Besides, at the very center of the Christmas story is another Newtown: King Herod, hearing reports of a rival king born in Bethlehem, sent soldiers there to murder every boy two-years-old and younger. The first Christmas proclaims hope in the midst of tragedy and suffering and unspeakable evil. Try naming any Christmas since then in which that wasn’t the case.
In yesterday’s pastoral prayer—after referring with great circumspection to Newtown—I directed our attention to a future beyond our present world, when “the blood of all your beloved children will be avenged.”
Avenged. Some Christians bristle at the idea of God’s vengeance. Isn’t that an Old Testament idea? they ask—as if they never read Revelation, not to mention the four gospels.
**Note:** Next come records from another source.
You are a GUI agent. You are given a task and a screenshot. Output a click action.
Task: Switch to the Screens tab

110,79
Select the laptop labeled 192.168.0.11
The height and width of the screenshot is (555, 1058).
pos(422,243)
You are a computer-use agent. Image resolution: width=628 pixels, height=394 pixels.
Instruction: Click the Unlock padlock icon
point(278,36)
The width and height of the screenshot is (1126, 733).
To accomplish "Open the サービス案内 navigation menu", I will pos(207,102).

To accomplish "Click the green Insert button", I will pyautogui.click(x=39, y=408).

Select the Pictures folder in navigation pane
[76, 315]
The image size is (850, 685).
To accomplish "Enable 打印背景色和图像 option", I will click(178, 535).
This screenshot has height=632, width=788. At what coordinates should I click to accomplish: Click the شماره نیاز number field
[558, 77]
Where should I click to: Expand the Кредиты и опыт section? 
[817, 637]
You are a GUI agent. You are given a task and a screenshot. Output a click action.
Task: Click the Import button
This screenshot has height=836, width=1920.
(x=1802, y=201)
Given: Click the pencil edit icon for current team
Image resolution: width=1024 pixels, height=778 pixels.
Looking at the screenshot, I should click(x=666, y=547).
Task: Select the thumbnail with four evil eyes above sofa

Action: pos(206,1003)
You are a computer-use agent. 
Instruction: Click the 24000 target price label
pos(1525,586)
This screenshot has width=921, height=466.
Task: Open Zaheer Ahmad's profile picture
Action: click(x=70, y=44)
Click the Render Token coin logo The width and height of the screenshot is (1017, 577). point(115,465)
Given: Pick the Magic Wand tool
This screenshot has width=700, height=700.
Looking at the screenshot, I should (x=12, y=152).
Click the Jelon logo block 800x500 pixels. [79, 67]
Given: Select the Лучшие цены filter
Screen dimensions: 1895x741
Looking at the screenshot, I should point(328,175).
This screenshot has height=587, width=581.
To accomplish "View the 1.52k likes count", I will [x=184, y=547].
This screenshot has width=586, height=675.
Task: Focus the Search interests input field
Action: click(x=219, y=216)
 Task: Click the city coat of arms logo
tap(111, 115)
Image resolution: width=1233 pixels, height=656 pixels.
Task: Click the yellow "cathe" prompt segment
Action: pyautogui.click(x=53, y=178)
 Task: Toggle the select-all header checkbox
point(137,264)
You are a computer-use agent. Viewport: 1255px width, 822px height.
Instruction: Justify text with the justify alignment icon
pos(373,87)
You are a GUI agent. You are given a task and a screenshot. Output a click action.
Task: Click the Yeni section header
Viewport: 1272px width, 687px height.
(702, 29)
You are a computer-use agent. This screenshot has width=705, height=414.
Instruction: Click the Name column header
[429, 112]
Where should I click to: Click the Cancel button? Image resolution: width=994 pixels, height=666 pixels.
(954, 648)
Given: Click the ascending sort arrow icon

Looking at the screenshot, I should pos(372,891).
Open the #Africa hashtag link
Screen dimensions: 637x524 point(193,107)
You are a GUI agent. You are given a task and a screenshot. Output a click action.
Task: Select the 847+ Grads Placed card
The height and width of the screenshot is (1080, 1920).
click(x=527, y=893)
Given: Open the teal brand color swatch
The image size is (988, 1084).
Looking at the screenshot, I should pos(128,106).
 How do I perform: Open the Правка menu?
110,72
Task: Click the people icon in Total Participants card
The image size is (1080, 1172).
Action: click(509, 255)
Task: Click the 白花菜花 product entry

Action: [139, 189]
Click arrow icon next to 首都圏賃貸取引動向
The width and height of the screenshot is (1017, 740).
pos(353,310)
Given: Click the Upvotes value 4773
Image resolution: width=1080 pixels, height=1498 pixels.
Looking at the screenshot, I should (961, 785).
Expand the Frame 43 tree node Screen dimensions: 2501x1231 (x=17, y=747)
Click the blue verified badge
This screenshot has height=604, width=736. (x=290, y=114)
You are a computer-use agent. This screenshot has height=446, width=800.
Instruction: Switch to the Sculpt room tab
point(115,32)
If so, I would point them to something that Yale theologian Miroslav Volf, who lived through the civil war in the former Yugoslavia in the ’90s, wrote in Exclusion & Embrace. He said that those Christian traditions (Anabaptists, for instance) most committed to non-violence and pacifism are also most comfortable with the idea of God’s vengeance. We should learn from them, he writes.
My thesis that the practice of nonviolence requires a belief in divine vengeance will be unpopular with many Christians, especially theologians in the West. To the person who is inclined to dismiss it, I suggest imagining that you are delivering a lecture in a war zone (which is where a paper that underlies this chapter was originally delivered). Among your listeners are people whose cities and villages have been first plundered, then burned and leveled to the ground, whose daughters and sisters have been raped, whose fathers and brothers have had their throats slit. The topic of the lecture: a Christian attitude toward violence. The thesis: we should not retaliate since God is perfect noncoercive love. Soon you would discover that it takes the quiet of a suburban home for the birth of the thesis that human nonviolence corresponds to God’s refusal to judge. In a scorched land, soaked in the blood of the innocent, it will invariably die. And as one watches it die, one will do well to reflect about many other pleasant captivities of the liberal mind.†
In yesterday’s sermon, I said the following: “Among other things, Christmas means that there will come a day when the Herods of the world will face the justice they so richly deserve.”
It’s perfectly appropriate, as we reflect on the events of last Friday, for us to look forward to that day.
† Miroslav Volf, Exclusion & Embrace (Nashville: Abingdon, 1996), 304.